#### [Entries from a collection]
★ ★ ★ ★

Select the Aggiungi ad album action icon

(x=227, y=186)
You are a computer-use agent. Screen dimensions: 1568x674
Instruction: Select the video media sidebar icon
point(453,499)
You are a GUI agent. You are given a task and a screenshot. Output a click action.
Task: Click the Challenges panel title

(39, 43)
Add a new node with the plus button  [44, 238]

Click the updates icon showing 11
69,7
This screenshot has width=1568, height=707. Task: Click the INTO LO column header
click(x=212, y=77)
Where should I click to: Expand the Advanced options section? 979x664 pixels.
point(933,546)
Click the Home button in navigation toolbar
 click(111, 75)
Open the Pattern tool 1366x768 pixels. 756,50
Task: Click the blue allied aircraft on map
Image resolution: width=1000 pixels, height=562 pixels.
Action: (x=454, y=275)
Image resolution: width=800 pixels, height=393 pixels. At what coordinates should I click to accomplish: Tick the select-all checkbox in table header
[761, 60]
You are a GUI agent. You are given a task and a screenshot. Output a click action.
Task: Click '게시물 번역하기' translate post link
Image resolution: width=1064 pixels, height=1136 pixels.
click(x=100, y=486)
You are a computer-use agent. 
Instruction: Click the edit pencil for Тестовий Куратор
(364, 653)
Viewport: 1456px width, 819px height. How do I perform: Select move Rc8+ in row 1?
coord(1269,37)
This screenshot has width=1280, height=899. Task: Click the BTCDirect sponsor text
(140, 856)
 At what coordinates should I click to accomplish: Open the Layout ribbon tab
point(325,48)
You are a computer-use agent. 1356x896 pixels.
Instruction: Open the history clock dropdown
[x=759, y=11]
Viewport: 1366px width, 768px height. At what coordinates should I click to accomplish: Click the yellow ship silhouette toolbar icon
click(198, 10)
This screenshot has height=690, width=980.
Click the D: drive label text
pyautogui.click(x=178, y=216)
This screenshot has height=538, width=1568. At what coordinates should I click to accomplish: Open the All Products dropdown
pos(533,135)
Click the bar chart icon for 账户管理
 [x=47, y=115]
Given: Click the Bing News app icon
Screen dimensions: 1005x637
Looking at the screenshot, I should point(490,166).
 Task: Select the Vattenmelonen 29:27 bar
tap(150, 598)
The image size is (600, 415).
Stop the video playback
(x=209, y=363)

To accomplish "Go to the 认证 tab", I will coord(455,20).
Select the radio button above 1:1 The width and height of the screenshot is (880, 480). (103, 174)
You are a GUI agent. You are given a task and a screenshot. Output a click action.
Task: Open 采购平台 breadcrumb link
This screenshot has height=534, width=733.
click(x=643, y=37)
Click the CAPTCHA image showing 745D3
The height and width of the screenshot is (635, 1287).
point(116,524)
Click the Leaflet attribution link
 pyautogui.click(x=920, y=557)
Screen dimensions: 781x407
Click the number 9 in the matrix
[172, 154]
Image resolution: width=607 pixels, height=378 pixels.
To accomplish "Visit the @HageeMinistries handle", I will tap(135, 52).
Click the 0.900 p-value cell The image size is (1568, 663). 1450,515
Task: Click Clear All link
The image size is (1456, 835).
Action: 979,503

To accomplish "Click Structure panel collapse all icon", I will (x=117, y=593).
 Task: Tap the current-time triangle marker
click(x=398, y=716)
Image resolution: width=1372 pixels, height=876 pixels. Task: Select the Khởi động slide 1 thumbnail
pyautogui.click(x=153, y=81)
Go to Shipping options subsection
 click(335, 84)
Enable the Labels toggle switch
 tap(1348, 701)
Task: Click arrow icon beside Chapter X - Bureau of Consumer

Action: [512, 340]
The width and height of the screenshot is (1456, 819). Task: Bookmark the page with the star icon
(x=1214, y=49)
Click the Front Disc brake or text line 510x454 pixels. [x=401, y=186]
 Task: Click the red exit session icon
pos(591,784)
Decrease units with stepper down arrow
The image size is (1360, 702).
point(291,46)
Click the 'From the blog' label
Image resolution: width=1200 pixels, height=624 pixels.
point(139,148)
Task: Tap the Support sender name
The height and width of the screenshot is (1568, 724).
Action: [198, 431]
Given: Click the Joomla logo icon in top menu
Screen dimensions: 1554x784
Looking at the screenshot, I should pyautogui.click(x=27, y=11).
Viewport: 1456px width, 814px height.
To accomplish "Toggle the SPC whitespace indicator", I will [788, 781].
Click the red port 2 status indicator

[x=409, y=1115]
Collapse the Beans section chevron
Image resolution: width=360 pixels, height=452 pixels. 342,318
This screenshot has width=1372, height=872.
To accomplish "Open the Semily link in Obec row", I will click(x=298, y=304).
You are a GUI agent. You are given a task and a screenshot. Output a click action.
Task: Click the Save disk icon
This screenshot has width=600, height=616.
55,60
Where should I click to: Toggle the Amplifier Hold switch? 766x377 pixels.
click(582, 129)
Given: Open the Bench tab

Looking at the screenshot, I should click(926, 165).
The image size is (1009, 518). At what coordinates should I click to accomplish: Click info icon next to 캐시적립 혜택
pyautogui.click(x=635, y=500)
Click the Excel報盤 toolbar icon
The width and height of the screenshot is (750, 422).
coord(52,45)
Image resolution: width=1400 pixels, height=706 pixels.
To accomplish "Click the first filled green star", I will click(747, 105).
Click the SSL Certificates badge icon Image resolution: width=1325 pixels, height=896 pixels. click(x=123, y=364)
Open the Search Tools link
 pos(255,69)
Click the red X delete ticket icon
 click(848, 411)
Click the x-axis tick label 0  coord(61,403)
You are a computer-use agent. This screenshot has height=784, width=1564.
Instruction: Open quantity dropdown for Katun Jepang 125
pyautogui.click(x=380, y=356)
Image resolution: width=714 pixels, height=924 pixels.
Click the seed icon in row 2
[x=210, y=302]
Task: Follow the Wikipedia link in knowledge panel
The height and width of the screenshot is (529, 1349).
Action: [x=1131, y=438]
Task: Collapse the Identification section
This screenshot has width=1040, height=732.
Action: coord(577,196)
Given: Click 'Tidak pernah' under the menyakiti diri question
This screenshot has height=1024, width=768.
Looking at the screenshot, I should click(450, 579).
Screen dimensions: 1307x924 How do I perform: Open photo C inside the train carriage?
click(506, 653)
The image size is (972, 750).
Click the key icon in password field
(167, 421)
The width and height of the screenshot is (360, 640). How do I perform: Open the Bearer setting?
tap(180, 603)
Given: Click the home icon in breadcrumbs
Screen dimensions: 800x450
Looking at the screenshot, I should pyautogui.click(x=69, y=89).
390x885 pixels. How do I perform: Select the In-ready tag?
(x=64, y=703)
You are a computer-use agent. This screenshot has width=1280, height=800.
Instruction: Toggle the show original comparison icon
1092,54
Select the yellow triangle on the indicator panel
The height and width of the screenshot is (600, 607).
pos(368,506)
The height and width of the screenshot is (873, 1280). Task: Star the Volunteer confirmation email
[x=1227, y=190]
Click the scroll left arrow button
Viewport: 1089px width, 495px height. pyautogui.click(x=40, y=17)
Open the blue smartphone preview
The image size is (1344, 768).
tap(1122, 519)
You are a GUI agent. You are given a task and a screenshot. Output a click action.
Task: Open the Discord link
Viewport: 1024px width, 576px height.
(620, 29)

★ ★ ★ ★

#### [PROBLEM DESCRIPTION]
Convert the records into a numbered list with blank lines omitted, starting at the line that contains "Collapse the Beans section chevron" and stopping after the line that contains "coord(52,45)". List only those lines.

#### [FINAL ANSWER]
1. Collapse the Beans section chevron
2. Image resolution: width=360 pixels, height=452 pixels. 342,318
3. This screenshot has width=1372, height=872.
4. To accomplish "Open the Semily link in Obec row", I will click(x=298, y=304).
5. You are a GUI agent. You are given a task and a screenshot. Output a click action.
6. Task: Click the Save disk icon
7. This screenshot has width=600, height=616.
8. 55,60
9. Where should I click to: Toggle the Amplifier Hold switch? 766x377 pixels.
10. click(582, 129)
11. Given: Open the Bench tab
12. Looking at the screenshot, I should click(926, 165).
13. The image size is (1009, 518). At what coordinates should I click to accomplish: Click info icon next to 캐시적립 혜택
14. pyautogui.click(x=635, y=500)
15. Click the Excel報盤 toolbar icon
16. The width and height of the screenshot is (750, 422).
17. coord(52,45)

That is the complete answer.